SET PROBLEM
Reproduce the lines below, swapping every "computer-use agent" for "screen assistant" and keeping all else unchanged.

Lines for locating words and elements
* begin *
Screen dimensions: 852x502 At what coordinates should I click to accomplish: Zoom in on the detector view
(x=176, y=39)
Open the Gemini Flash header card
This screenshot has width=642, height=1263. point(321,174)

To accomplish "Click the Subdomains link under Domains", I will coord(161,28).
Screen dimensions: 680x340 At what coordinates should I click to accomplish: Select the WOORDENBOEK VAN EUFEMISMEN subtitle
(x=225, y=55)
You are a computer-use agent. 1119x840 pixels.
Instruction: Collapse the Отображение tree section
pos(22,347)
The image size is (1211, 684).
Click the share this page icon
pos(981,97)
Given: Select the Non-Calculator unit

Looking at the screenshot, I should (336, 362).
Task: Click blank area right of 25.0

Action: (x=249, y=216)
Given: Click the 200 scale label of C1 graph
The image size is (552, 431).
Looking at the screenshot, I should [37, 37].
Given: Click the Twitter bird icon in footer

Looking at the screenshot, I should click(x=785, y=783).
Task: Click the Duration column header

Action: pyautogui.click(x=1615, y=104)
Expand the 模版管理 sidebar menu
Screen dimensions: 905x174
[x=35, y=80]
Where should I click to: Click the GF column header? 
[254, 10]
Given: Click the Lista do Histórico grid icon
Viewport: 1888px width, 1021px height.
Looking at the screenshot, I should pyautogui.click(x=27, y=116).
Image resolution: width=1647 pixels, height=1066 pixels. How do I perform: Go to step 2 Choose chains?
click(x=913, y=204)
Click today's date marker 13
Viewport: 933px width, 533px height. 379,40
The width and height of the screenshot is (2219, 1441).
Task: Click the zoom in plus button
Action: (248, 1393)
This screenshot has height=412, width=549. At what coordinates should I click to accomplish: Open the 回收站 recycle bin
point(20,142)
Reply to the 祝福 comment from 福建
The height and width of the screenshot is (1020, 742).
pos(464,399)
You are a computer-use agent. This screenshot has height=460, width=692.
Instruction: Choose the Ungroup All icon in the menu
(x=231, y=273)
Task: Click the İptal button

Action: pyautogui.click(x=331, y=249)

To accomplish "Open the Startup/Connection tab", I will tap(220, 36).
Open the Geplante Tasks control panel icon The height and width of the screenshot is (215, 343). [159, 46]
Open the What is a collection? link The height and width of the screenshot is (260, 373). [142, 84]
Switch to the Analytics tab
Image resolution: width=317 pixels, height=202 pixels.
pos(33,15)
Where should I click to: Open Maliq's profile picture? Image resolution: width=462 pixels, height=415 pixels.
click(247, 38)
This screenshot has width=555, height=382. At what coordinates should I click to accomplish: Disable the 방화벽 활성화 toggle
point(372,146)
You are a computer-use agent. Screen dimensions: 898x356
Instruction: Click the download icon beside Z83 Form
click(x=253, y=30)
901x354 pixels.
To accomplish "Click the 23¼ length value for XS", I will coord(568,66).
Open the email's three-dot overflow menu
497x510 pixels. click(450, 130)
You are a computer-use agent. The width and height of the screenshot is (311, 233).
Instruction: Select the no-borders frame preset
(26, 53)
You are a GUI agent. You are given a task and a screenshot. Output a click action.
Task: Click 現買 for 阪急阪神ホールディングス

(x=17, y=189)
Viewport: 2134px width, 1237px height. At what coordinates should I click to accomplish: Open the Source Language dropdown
* end *
FULL OUTPUT
Screen dimensions: 852x502 At what coordinates should I click to accomplish: Zoom in on the detector view
(x=176, y=39)
Open the Gemini Flash header card
This screenshot has width=642, height=1263. point(321,174)

To accomplish "Click the Subdomains link under Domains", I will coord(161,28).
Screen dimensions: 680x340 At what coordinates should I click to accomplish: Select the WOORDENBOEK VAN EUFEMISMEN subtitle
(x=225, y=55)
You are a screen assistant. 1119x840 pixels.
Instruction: Collapse the Отображение tree section
pos(22,347)
The image size is (1211, 684).
Click the share this page icon
pos(981,97)
Given: Select the Non-Calculator unit

Looking at the screenshot, I should (336, 362).
Task: Click blank area right of 25.0

Action: (x=249, y=216)
Given: Click the 200 scale label of C1 graph
The image size is (552, 431).
Looking at the screenshot, I should [37, 37].
Given: Click the Twitter bird icon in footer

Looking at the screenshot, I should click(x=785, y=783).
Task: Click the Duration column header

Action: pyautogui.click(x=1615, y=104)
Expand the 模版管理 sidebar menu
Screen dimensions: 905x174
[x=35, y=80]
Where should I click to: Click the GF column header? 
[254, 10]
Given: Click the Lista do Histórico grid icon
Viewport: 1888px width, 1021px height.
Looking at the screenshot, I should pyautogui.click(x=27, y=116).
Image resolution: width=1647 pixels, height=1066 pixels. How do I perform: Go to step 2 Choose chains?
click(x=913, y=204)
Click today's date marker 13
Viewport: 933px width, 533px height. 379,40
The width and height of the screenshot is (2219, 1441).
Task: Click the zoom in plus button
Action: (248, 1393)
This screenshot has height=412, width=549. At what coordinates should I click to accomplish: Open the 回收站 recycle bin
point(20,142)
Reply to the 祝福 comment from 福建
The height and width of the screenshot is (1020, 742).
pos(464,399)
You are a screen assistant. This screenshot has height=460, width=692.
Instruction: Choose the Ungroup All icon in the menu
(x=231, y=273)
Task: Click the İptal button

Action: pyautogui.click(x=331, y=249)

To accomplish "Open the Startup/Connection tab", I will tap(220, 36).
Open the Geplante Tasks control panel icon The height and width of the screenshot is (215, 343). [159, 46]
Open the What is a collection? link The height and width of the screenshot is (260, 373). [142, 84]
Switch to the Analytics tab
Image resolution: width=317 pixels, height=202 pixels.
pos(33,15)
Where should I click to: Open Maliq's profile picture? Image resolution: width=462 pixels, height=415 pixels.
click(247, 38)
This screenshot has width=555, height=382. At what coordinates should I click to accomplish: Disable the 방화벽 활성화 toggle
point(372,146)
You are a screen assistant. Screen dimensions: 898x356
Instruction: Click the download icon beside Z83 Form
click(x=253, y=30)
901x354 pixels.
To accomplish "Click the 23¼ length value for XS", I will coord(568,66).
Open the email's three-dot overflow menu
497x510 pixels. click(450, 130)
You are a screen assistant. The width and height of the screenshot is (311, 233).
Instruction: Select the no-borders frame preset
(26, 53)
You are a GUI agent. You are given a task and a screenshot. Output a click action.
Task: Click 現買 for 阪急阪神ホールディングス

(x=17, y=189)
Viewport: 2134px width, 1237px height. At what coordinates should I click to accomplish: Open the Source Language dropdown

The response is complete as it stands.